Extracted data entries

######

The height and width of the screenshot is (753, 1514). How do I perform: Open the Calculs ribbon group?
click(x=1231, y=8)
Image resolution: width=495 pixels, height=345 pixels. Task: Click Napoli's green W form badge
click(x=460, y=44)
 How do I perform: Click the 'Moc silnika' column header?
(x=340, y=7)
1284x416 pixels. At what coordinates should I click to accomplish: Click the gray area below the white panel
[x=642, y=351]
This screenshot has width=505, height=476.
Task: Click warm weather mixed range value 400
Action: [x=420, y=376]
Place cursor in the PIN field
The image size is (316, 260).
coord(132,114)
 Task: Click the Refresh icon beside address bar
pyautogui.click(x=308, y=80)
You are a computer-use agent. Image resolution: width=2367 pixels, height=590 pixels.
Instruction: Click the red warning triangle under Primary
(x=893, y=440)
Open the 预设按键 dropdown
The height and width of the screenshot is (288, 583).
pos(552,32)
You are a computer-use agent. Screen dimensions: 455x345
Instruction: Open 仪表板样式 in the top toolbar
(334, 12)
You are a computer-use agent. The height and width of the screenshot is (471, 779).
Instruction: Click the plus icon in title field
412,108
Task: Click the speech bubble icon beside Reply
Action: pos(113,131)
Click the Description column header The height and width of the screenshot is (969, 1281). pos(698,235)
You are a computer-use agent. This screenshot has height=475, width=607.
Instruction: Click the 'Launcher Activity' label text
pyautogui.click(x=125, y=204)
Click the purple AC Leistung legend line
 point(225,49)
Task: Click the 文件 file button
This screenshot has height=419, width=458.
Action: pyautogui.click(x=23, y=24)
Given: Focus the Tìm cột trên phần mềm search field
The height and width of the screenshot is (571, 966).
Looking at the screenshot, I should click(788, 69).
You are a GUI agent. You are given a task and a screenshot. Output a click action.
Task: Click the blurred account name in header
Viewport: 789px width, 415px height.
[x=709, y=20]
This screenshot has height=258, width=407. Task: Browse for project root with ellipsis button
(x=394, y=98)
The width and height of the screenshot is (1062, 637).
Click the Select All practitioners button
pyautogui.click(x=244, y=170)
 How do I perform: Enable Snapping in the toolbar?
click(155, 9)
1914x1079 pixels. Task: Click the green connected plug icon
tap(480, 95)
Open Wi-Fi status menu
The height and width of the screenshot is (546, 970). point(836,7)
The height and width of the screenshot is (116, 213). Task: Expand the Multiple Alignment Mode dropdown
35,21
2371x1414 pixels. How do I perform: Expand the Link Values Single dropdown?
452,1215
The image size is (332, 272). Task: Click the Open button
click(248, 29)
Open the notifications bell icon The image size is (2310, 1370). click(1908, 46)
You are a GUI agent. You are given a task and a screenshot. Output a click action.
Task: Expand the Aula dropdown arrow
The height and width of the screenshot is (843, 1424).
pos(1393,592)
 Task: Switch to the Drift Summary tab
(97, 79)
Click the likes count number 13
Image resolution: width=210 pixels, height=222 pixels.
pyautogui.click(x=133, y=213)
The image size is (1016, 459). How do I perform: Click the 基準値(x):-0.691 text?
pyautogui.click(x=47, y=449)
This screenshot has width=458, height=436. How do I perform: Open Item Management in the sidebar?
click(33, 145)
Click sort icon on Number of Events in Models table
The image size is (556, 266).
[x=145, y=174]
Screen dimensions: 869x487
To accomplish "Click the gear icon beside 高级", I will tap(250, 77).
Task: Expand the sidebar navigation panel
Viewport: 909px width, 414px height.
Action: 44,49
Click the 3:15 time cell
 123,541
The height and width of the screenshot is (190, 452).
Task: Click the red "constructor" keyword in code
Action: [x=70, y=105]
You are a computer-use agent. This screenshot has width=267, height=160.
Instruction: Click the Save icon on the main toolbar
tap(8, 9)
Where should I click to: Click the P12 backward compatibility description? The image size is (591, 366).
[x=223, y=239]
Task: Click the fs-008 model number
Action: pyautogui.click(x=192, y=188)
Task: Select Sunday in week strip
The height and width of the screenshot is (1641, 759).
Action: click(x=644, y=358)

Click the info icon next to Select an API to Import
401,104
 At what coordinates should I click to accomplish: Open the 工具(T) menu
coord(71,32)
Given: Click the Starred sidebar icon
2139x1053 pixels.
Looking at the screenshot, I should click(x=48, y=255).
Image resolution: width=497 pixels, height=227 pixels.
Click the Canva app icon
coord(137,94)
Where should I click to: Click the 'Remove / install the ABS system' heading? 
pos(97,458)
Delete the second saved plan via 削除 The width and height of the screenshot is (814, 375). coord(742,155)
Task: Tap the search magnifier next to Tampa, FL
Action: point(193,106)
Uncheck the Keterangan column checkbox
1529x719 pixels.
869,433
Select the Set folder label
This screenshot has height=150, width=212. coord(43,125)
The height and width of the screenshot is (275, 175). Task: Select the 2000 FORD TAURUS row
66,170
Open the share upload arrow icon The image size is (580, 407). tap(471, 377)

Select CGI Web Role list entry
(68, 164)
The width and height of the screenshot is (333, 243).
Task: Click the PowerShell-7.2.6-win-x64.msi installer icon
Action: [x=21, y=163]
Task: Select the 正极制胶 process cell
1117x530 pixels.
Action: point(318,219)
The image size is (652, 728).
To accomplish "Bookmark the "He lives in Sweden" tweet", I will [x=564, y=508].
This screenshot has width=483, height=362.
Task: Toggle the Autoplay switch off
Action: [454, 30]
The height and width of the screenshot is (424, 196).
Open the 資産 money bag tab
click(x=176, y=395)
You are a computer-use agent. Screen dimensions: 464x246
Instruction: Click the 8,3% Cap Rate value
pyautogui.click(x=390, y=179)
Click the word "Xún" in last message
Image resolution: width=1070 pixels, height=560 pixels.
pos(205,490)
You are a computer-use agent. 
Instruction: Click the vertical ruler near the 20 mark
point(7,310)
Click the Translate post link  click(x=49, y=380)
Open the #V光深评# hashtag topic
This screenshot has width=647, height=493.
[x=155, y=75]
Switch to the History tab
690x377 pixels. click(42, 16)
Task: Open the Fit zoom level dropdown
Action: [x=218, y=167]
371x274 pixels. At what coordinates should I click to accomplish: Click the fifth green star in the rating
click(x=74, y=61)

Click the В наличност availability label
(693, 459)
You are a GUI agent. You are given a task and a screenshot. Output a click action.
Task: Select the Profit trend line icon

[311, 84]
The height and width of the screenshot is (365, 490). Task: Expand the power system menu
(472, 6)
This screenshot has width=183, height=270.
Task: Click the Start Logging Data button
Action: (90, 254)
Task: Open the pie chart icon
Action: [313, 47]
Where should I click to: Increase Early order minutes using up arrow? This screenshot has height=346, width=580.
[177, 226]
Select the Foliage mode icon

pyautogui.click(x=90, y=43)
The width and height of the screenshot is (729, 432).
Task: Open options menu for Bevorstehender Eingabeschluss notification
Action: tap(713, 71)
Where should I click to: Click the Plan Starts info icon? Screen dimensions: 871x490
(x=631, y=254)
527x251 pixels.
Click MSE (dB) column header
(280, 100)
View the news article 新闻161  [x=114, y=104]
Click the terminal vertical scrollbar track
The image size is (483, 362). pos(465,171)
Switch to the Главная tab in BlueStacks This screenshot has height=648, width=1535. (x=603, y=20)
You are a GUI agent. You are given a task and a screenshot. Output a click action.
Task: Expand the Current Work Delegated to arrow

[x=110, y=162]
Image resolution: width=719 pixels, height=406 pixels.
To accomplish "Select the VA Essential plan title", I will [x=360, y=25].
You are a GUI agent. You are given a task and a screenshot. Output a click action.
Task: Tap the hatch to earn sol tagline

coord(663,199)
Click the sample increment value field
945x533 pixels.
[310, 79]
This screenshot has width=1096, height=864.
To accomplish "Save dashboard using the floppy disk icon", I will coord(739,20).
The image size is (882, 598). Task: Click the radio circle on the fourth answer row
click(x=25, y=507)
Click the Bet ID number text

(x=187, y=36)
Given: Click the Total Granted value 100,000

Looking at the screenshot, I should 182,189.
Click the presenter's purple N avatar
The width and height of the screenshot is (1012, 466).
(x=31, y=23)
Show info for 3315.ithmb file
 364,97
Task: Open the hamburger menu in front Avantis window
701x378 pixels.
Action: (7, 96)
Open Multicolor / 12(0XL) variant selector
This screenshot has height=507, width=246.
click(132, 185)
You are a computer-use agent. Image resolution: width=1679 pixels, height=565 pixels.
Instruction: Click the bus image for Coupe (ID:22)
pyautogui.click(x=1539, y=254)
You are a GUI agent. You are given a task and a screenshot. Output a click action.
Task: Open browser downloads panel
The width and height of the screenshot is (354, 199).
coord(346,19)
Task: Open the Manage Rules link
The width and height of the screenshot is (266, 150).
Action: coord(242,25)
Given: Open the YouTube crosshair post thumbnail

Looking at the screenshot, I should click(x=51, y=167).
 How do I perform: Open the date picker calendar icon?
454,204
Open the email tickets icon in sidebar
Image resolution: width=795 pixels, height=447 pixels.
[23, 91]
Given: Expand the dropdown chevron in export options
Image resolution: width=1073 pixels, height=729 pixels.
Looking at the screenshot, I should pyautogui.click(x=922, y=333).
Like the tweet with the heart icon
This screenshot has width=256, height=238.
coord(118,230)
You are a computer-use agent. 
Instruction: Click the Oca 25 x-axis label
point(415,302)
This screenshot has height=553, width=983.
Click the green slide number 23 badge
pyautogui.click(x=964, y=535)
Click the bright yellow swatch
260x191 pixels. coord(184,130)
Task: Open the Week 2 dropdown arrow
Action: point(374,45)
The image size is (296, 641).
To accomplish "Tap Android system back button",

######

• **WHAT THE TASK ASKS**:
Print the records from the beginning through the line containing "(x=394, y=98)", inclusive, keeping every line unchanged.

• **TASK RESPONSE**:
The height and width of the screenshot is (753, 1514). How do I perform: Open the Calculs ribbon group?
click(x=1231, y=8)
Image resolution: width=495 pixels, height=345 pixels. Task: Click Napoli's green W form badge
click(x=460, y=44)
 How do I perform: Click the 'Moc silnika' column header?
(x=340, y=7)
1284x416 pixels. At what coordinates should I click to accomplish: Click the gray area below the white panel
[x=642, y=351]
This screenshot has width=505, height=476.
Task: Click warm weather mixed range value 400
Action: [x=420, y=376]
Place cursor in the PIN field
The image size is (316, 260).
coord(132,114)
 Task: Click the Refresh icon beside address bar
pyautogui.click(x=308, y=80)
You are a computer-use agent. Image resolution: width=2367 pixels, height=590 pixels.
Instruction: Click the red warning triangle under Primary
(x=893, y=440)
Open the 预设按键 dropdown
The height and width of the screenshot is (288, 583).
pos(552,32)
You are a computer-use agent. Screen dimensions: 455x345
Instruction: Open 仪表板样式 in the top toolbar
(334, 12)
You are a computer-use agent. The height and width of the screenshot is (471, 779).
Instruction: Click the plus icon in title field
412,108
Task: Click the speech bubble icon beside Reply
Action: pos(113,131)
Click the Description column header The height and width of the screenshot is (969, 1281). pos(698,235)
You are a computer-use agent. This screenshot has height=475, width=607.
Instruction: Click the 'Launcher Activity' label text
pyautogui.click(x=125, y=204)
Click the purple AC Leistung legend line
 point(225,49)
Task: Click the 文件 file button
This screenshot has height=419, width=458.
Action: pyautogui.click(x=23, y=24)
Given: Focus the Tìm cột trên phần mềm search field
The height and width of the screenshot is (571, 966).
Looking at the screenshot, I should click(788, 69).
You are a GUI agent. You are given a task and a screenshot. Output a click action.
Task: Click the blurred account name in header
Viewport: 789px width, 415px height.
[x=709, y=20]
This screenshot has height=258, width=407. Task: Browse for project root with ellipsis button
(x=394, y=98)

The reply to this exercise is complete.